The group faced significant disruption over the year due to the pandemic with bars closing for large periods across many regions.
Bosses warned that they still expect “near-term volatility” in some markets but they are broadly positive about the recovery of the sector.
The group’s annual performance was significantly driven by a strong recovery in North American as US bars and restaurants reopened, sparking a jump in tequila and scotch sales.
Chief executive Ivan Menezes said it was aided by sales growth for its Johnnie Walker and Buchanan scotch brands but also hailed the recent turnaround by the US over its tariff rules.
“Scotch levels have recovered to pre-pandemic levels and we’ve seen success in the emerging markets too,” he said.
“We were obviously very happy with the removal of tariffs, although that was specifically affecting single malts.
“We’ve also seen success with younger drinkers, who have been keen to buy scotch and particularly premium scotch.”
Net sales increased by a fifth in North America as it also hailed a 10% rise in beer sales.
Meanwhile, it was also buoyed by growth of around 20% in Africa, 30% in Latin America and the Caribbean, and 14% in its Asia Pacific area.
In its Europe and Turkey business, net sales grew by 4% as it was lifted by retail sales with strong supermarket sales largely offsetting the impact of hospitality closures.

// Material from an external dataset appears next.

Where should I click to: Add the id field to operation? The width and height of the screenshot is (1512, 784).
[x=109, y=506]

Its British operation reported 7% sales growth on the back of “strong consumer demand” in retail while online sales were also lifted during the pandemic.
The firm said British spirit sales grew 16% as shoppers bought more scotch, Baileys vodka and gin, with boosts from new product line such as Gordon’s Sicilian Lemon and Captain Morgan Tiki rum.

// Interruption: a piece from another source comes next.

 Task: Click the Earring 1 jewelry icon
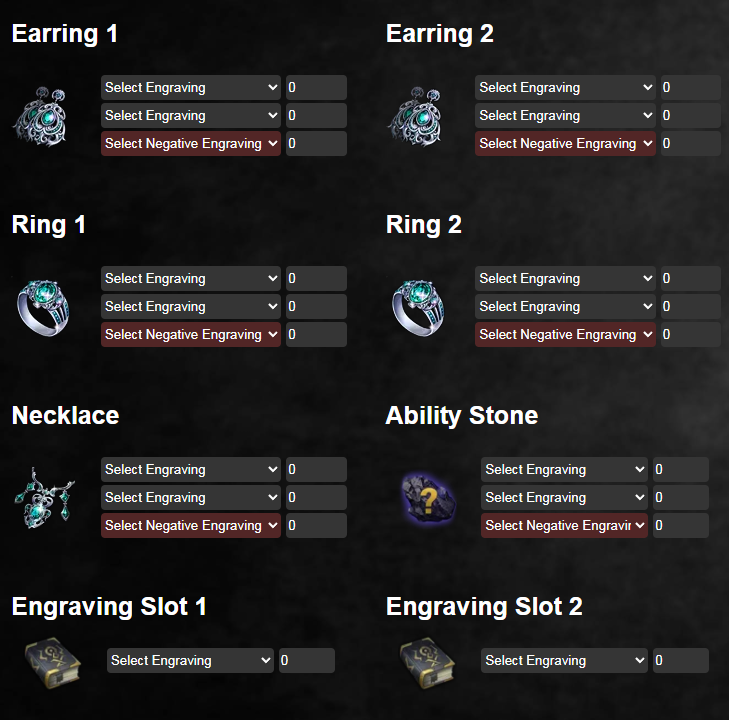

However, beer sales slumped by 16% due to the “significant impact” of enforced hospitality closures in the UK.
Mr Menezes said: “We were well-positioned to successfully manage the challenges created by Covid-19, we have responded quickly to changing consumer trends and we have emerged stronger.
“While our business has recovered strongly in fiscal 2021, with net sales growth on a constant basis ahead of fiscal 2019 in three of our five regions, we expect near-term volatility in some markets.
“However, I remain optimistic about the growth prospects for our industry, with spirits continuing to gain share of total beverage alcohol globally and premiumisation trends remaining strong.
“I believe Diageo is very well positioned to capture these exciting opportunities to drive long-term sustainable growth and shareholder value.”
Elsewhere in the drinks sector, the world’s largest brewer, AB InBev, revealed a 27.6% increase in total revenues for the past three months.
The Budweiser owner delivered a 1.5 billion US dollar (£1 billion) operating profit as it continued to be impacted by pandemic disruption.